If you’re still here, congrats. Let me start by explaining why I wanted to make a switch. I own two computers at home (a Mac Pro and a MacBook), and I use Apple’s Mail program to check my mail on both of them. At work, I use a PC, and since I use Outlook to connect to an Exchange server for my work email, I also like to have it set up to check my personal mail. With POP, each of these computers was keeping a separate, independent copy of my email. My mail would stay on the server for a couple of weeks, but after that, the only copy was on these three computers. My Mac Pro had the definitive set of my mail, my MacBook had most of my mail since June, and my work computer had most of it since last year sometime. When I sent a mail from my personal mail account at work, it would only get saved in the sent messages folder on that computer, and wouldn’t show up on either of my home computers. Obviously, that kind of stunk if I ever needed to be able to go back and look something up that I’d sent.

I’d known for a while that there was something called IMAP out there, and that it was somehow related to email, but I’d never really bothered looking it up until I noticed that my hosting company (BlueHost) seemed to be recommending it on their page for configuring various mail clients. I did a little quick research, and discovered that with IMAP, instead of your computer making a separate copy of your email, it leaves it all on the server. The client computer is no longer the definitive storage location for your email; it just reflects what’s on the server. It became obvious very quickly that this was designed to solve exactly the problems I was running into with my multiple machines checking my email. The only downside at first glance was that all my mail would live on the server, which could require a large amount of storage space over time, but that wasn’t really a problem for me since BlueHost gives me 600GB, which is almost more storage space than I have on my home computer.

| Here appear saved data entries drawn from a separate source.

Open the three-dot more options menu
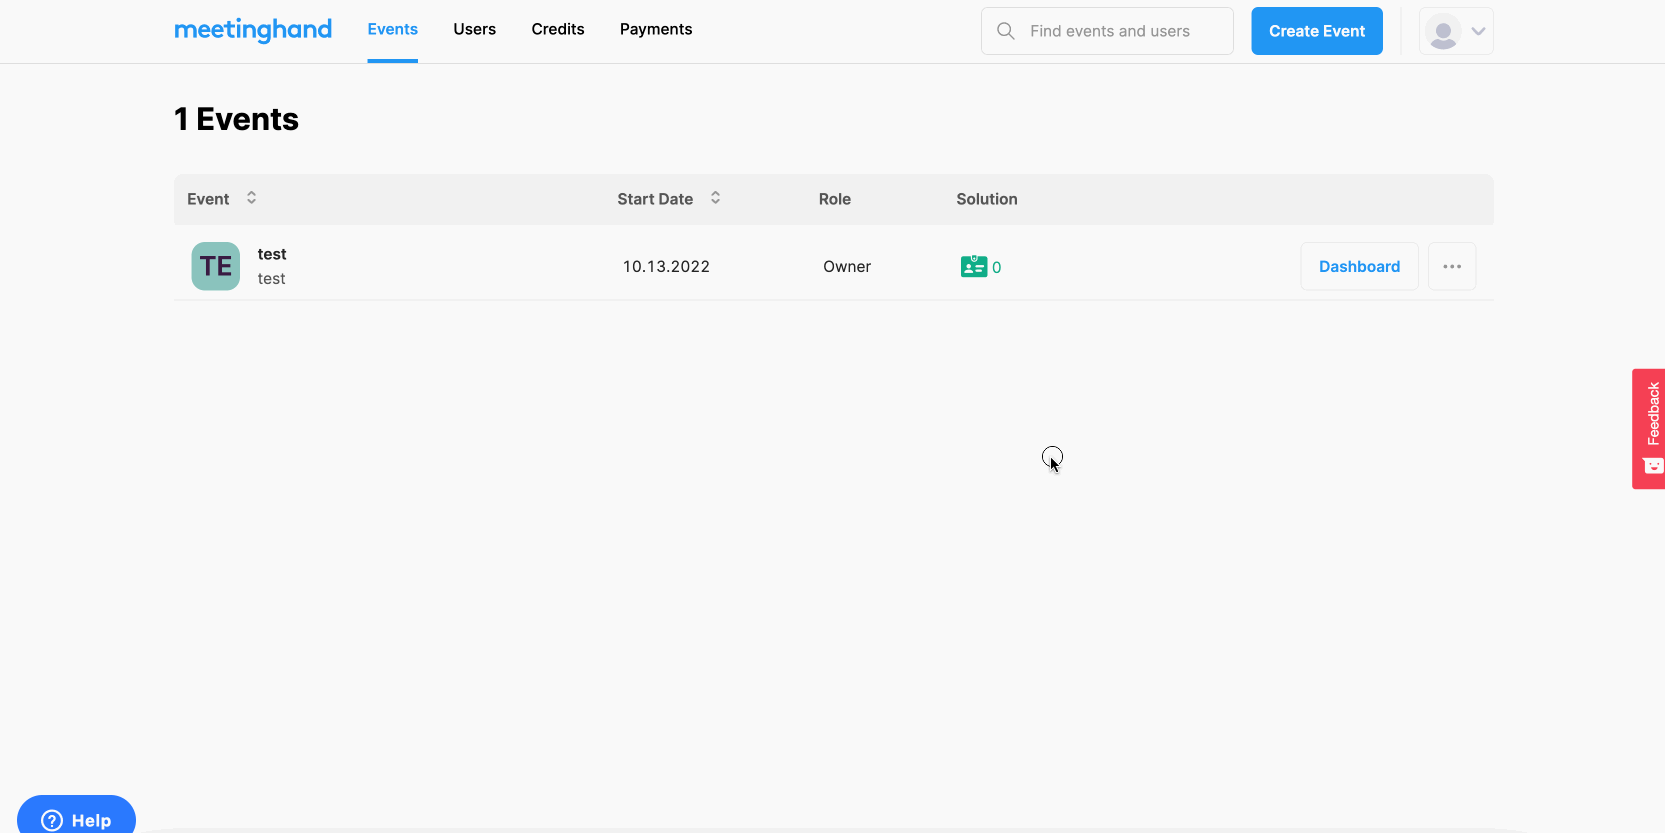This screenshot has width=1665, height=833. point(1451,266)
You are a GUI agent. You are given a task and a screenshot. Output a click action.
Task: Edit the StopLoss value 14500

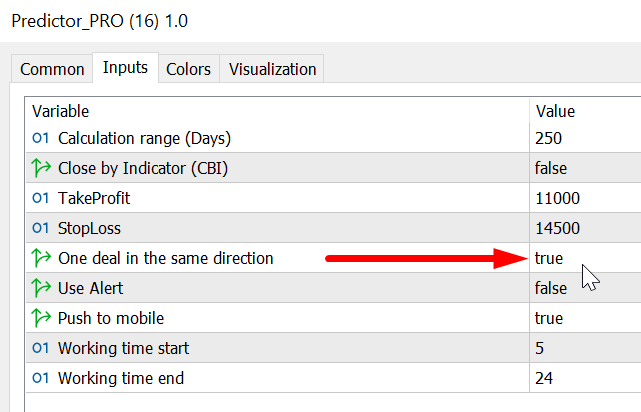[x=557, y=228]
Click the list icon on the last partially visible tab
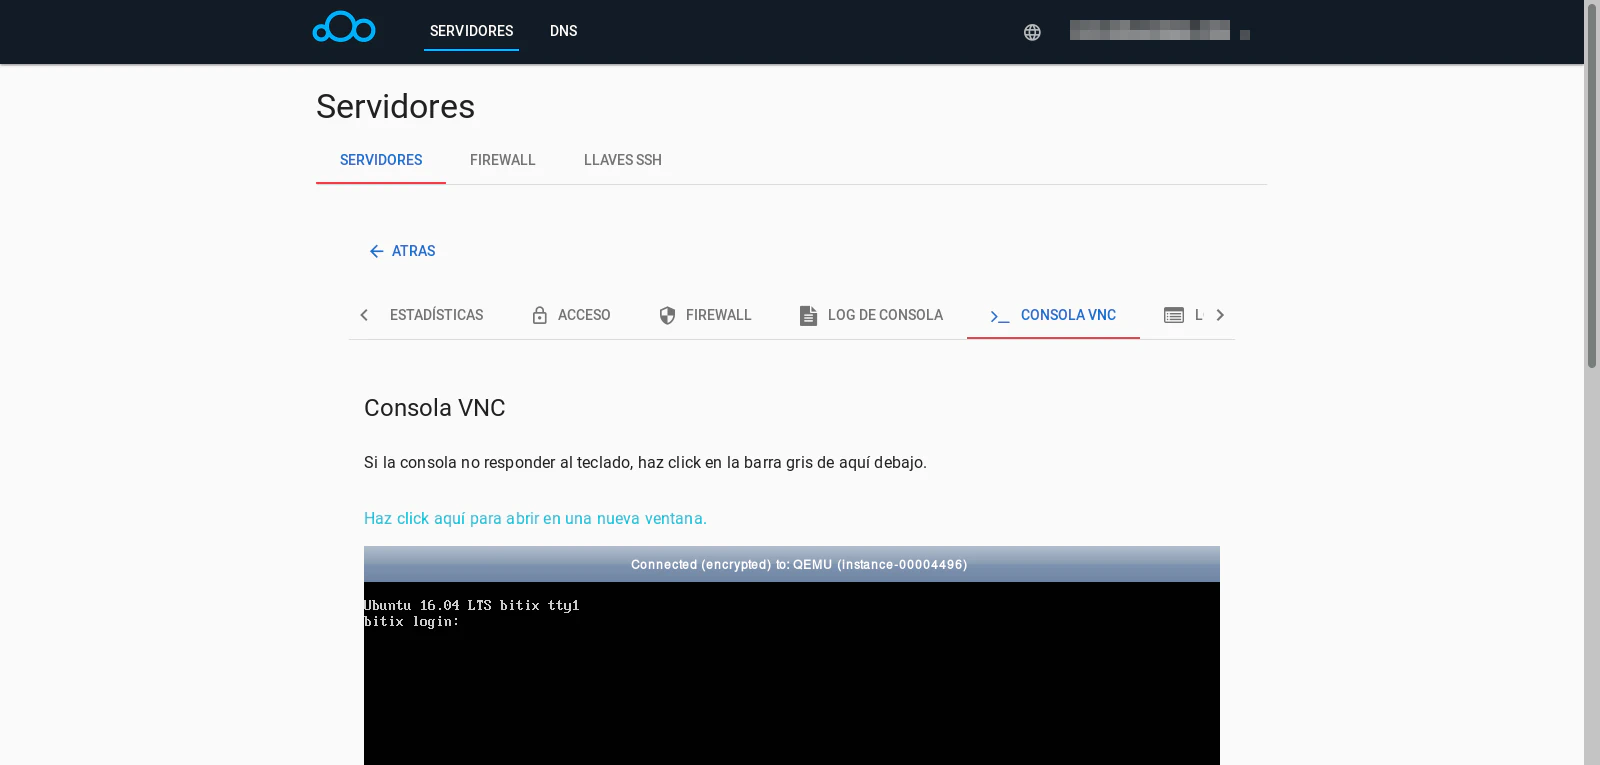This screenshot has width=1600, height=765. pyautogui.click(x=1174, y=315)
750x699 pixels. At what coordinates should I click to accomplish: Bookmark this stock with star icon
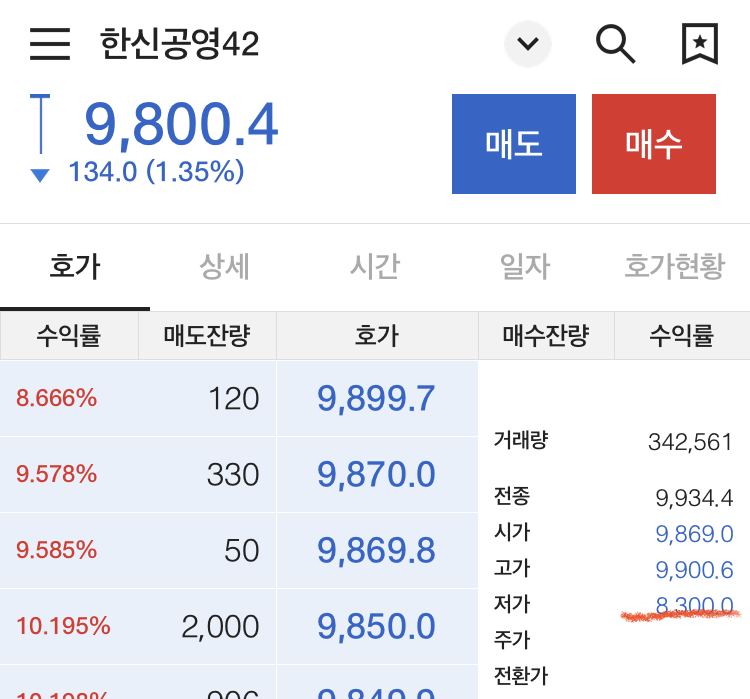[699, 44]
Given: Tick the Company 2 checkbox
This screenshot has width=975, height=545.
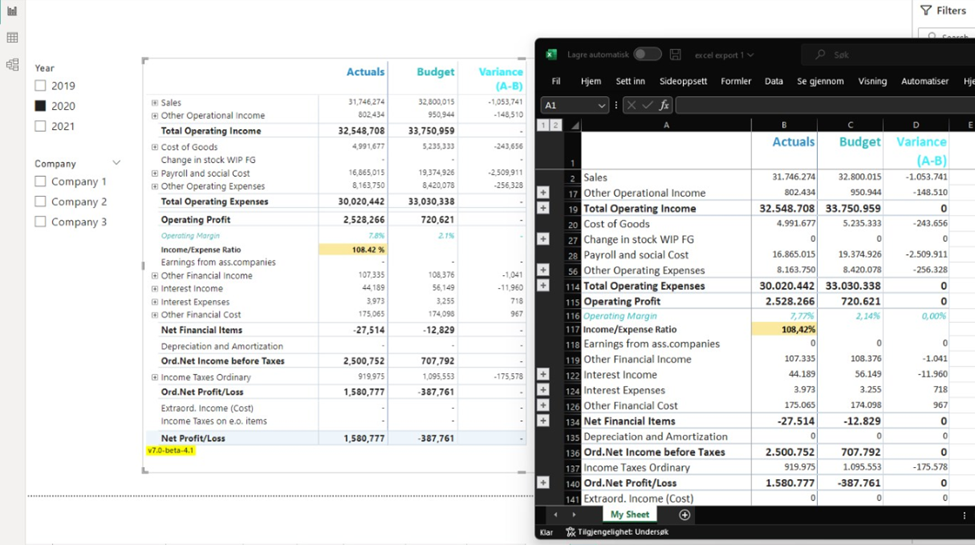Looking at the screenshot, I should [x=40, y=202].
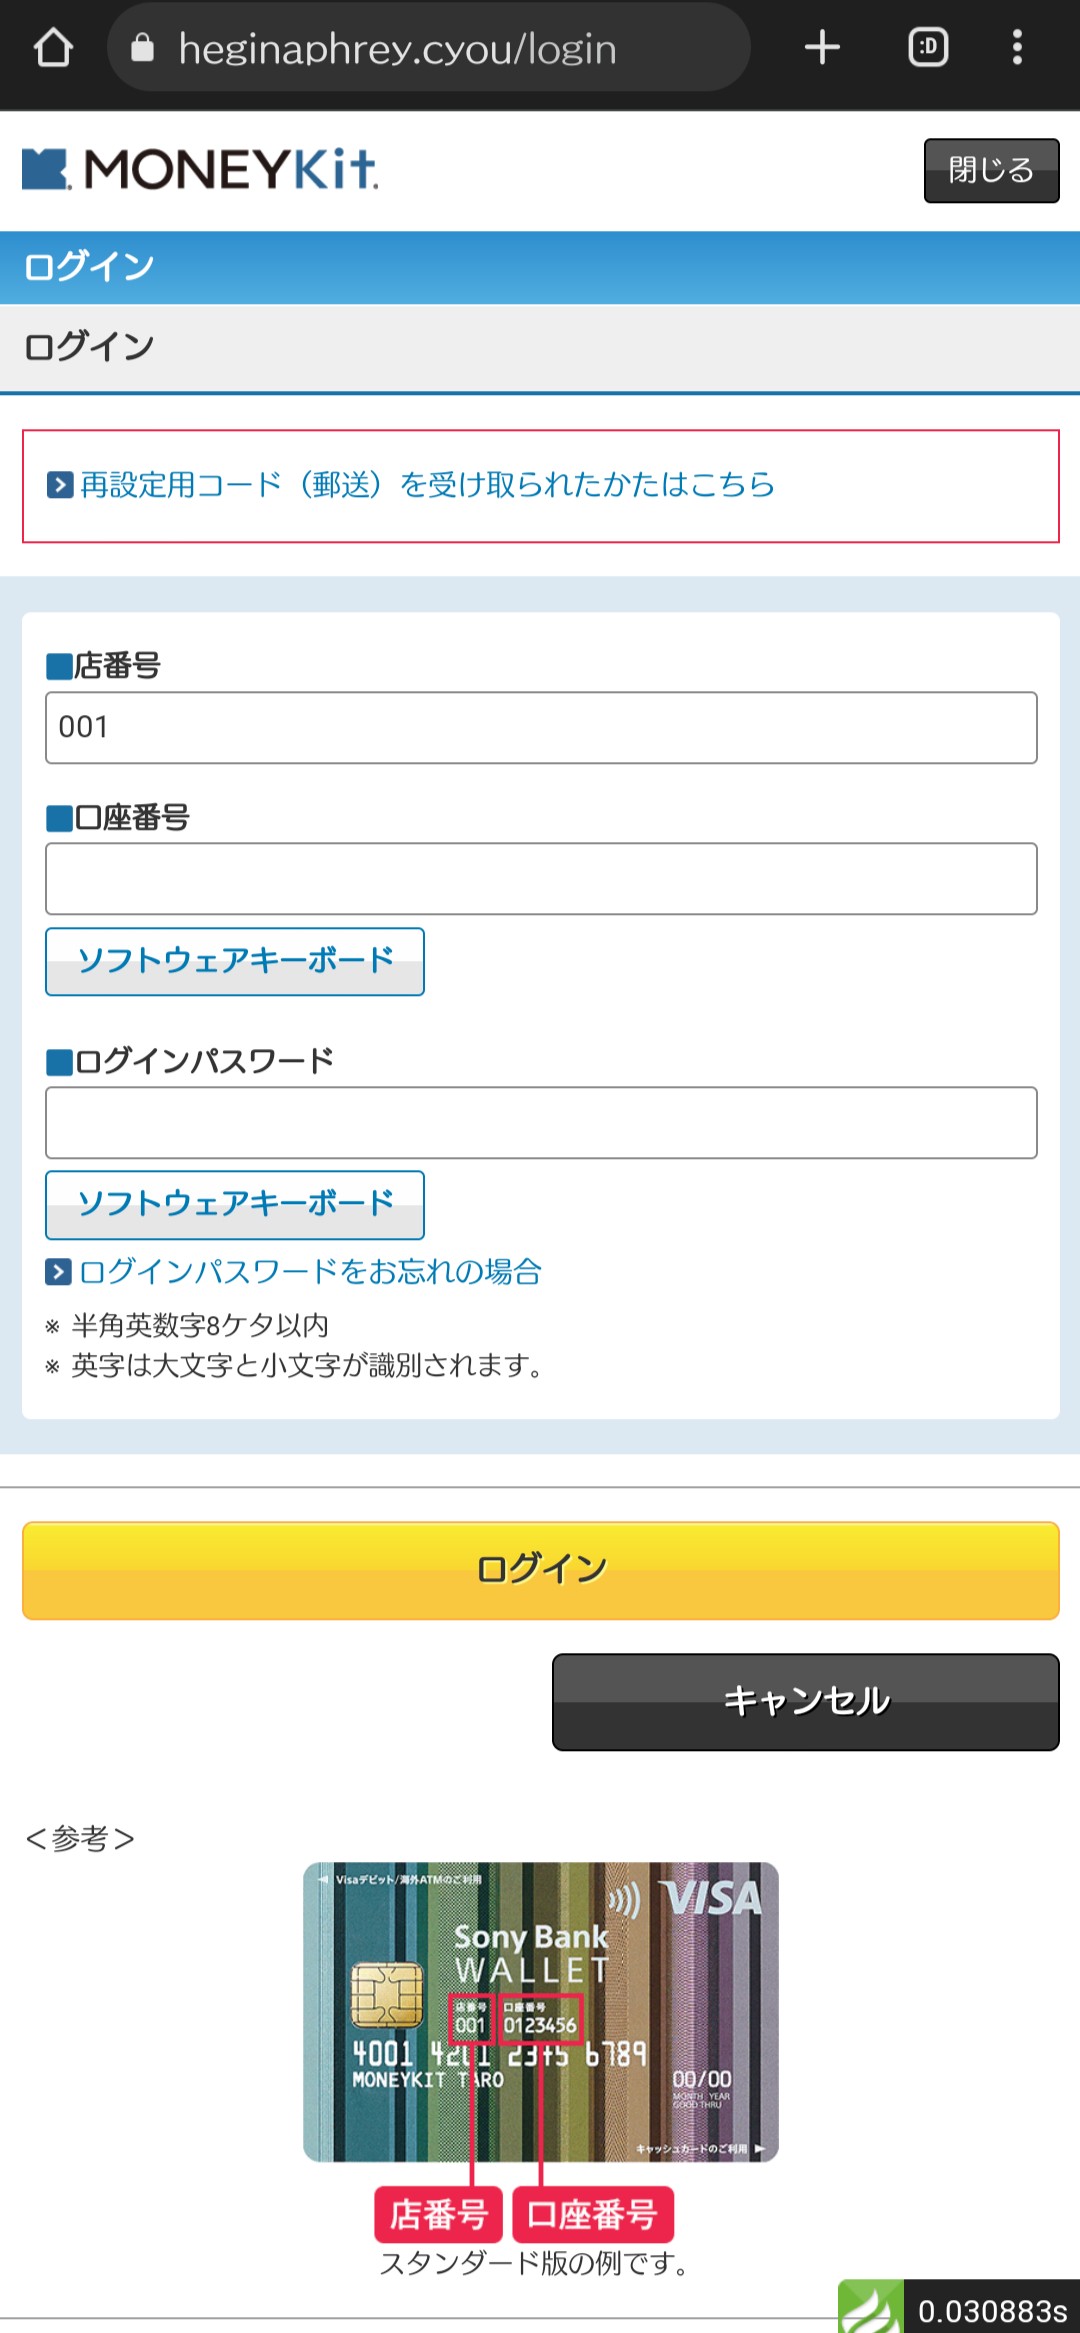Open software keyboard for account number
1080x2333 pixels.
point(235,961)
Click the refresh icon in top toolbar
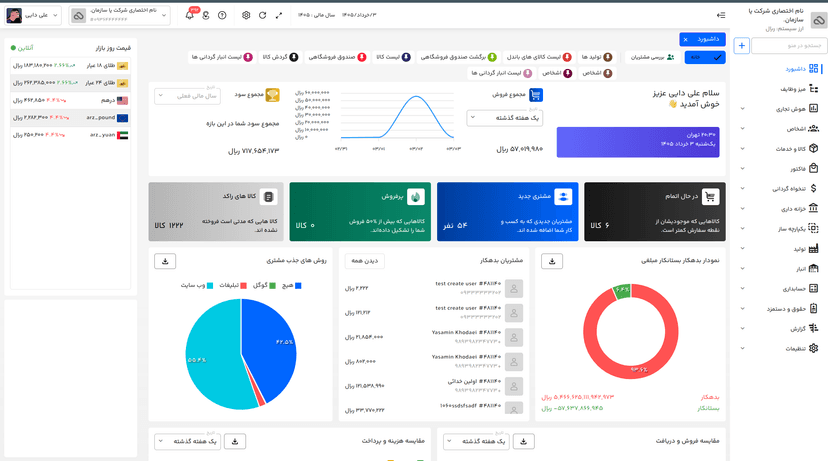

So I set about migrating over to the new settings. I tried it first on my laptop, figuring that would make a pretty good trial, which it did. After a few initial problems, I got it all working and moved the other computers over as well. As of right now, everything is working great, but I have to say I was a little disappointed in how difficult it was to set up Mail on the Mac, although difficult isn’t really the right word; it was pretty easy to do, just undiscoverable. I had to change the settings of various folders, which you can only do through the main menu, not the context menu. That seemed weird to me. Also, the IMAP standard seems to be a little vague on how clients should behave. It doesn’t really affect the server or the interoperability, but Outlook and Mail present different ways of working with the same data. That may actually be a good thing; I haven’t decided yet.

Anyway, for the other two of you who are still using POP to get your email, I’d recommend giving IMAP a trial.